» **WHAT YOU SHOULD DO**
Scan each line of the records for the word "click" and extract the ones that have it.

** Opening DATA FOR REVIEW block **

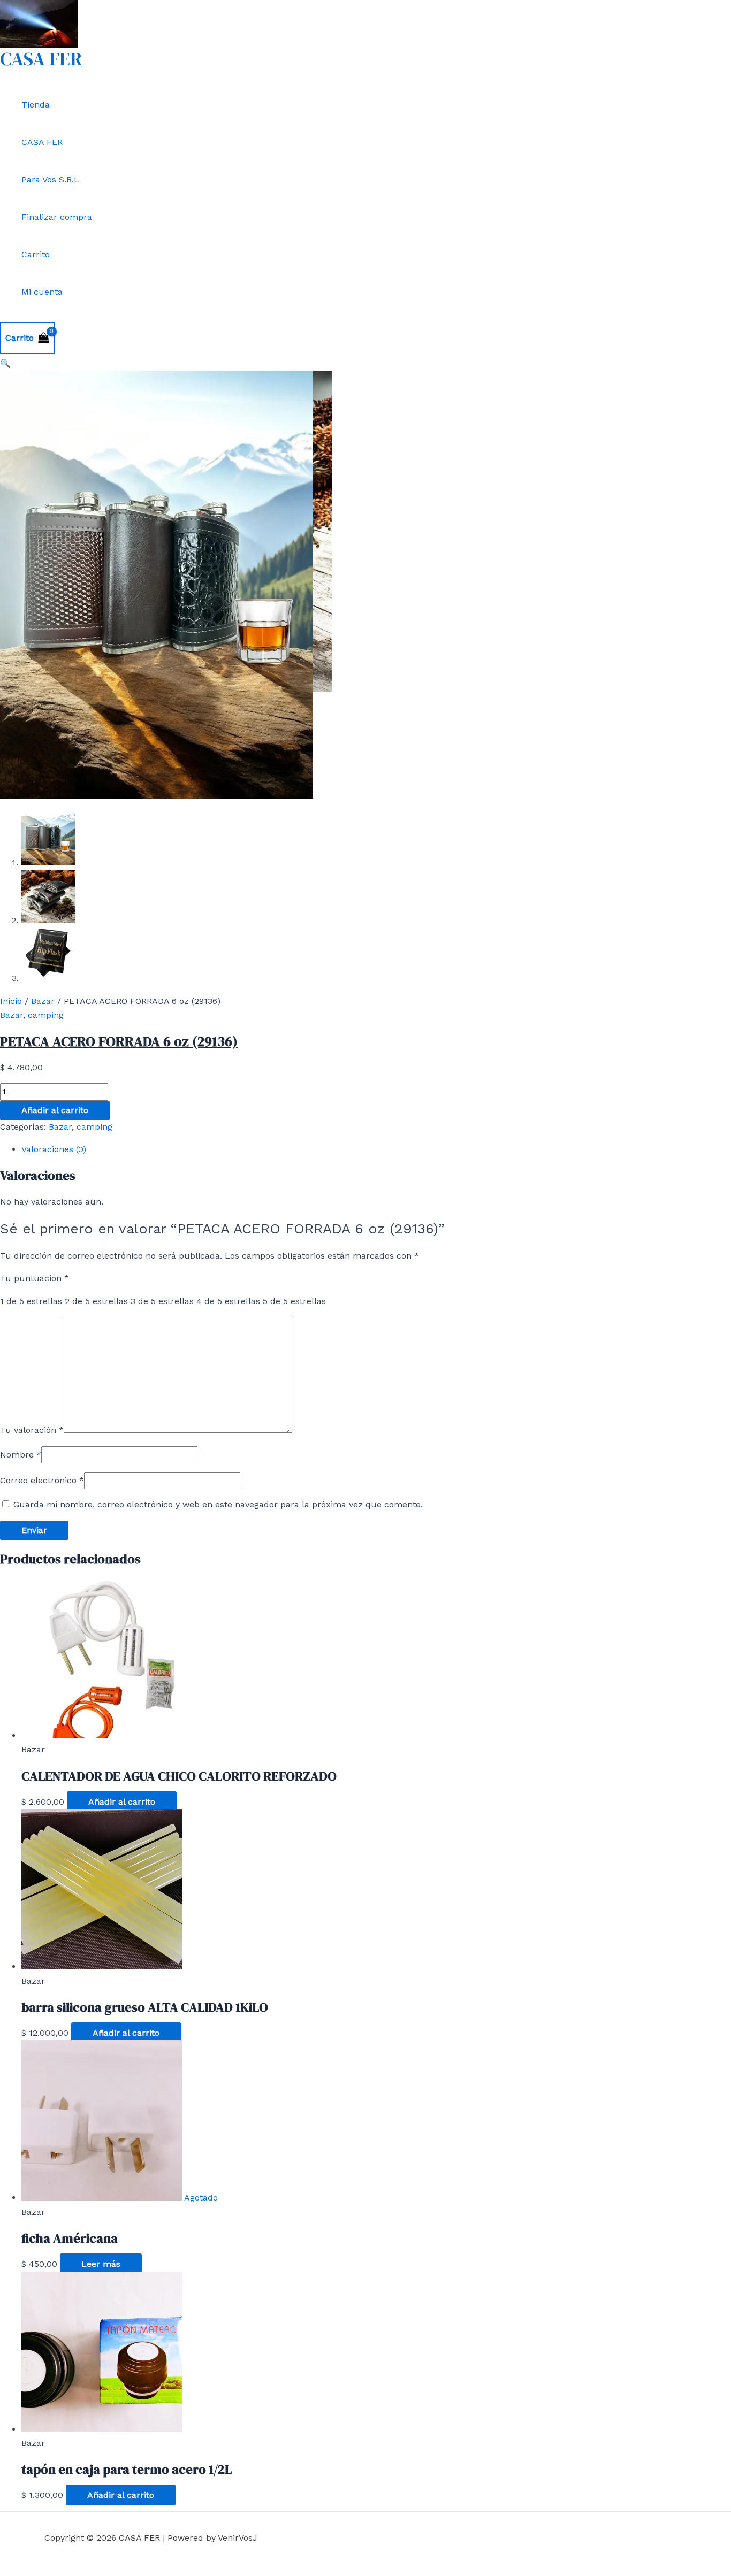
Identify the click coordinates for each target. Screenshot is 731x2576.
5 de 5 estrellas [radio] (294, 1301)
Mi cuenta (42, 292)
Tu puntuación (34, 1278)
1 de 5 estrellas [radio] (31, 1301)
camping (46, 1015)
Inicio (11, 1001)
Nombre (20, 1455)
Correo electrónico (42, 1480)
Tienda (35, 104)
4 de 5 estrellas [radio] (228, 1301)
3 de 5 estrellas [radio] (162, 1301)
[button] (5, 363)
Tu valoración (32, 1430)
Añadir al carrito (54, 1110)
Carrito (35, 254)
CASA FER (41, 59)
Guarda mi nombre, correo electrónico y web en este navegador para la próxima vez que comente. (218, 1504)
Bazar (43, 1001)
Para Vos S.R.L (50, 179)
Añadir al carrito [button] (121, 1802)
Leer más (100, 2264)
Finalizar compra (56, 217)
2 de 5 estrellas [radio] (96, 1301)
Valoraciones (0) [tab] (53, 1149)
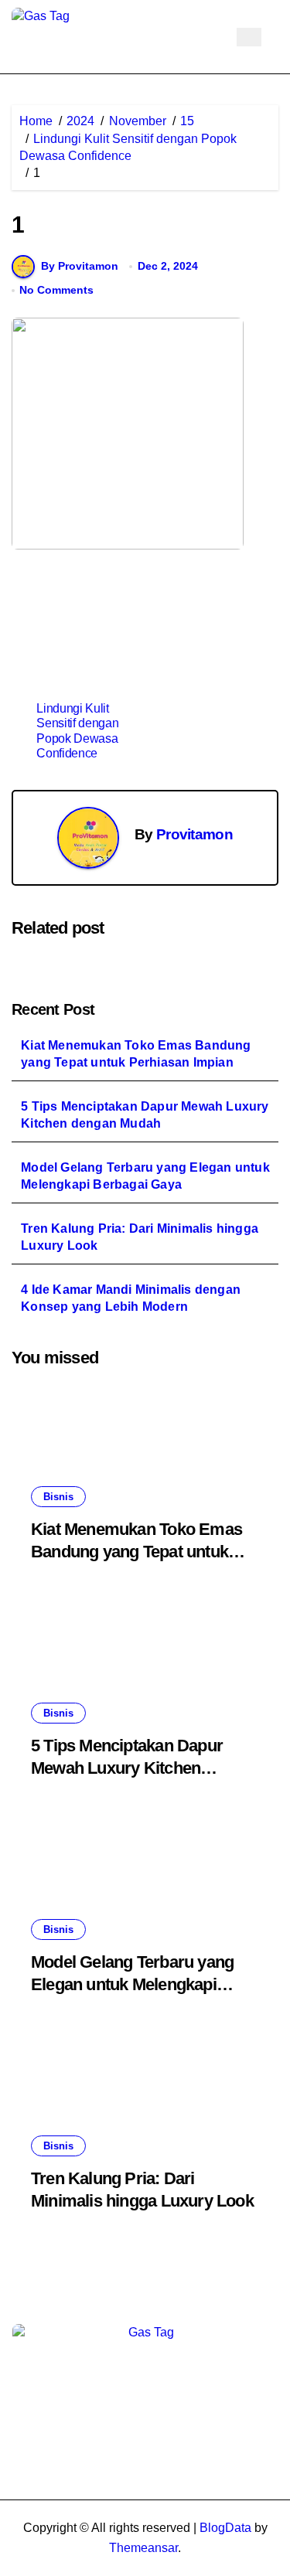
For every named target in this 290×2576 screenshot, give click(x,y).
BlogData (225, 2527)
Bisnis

** Closing DATA FOR REVIEW block **

» **REPLY**
Identify the click coordinates for each target. Screenshot is 731x2576.
For every named target in this 290×2576 screenshot, give click(x,y).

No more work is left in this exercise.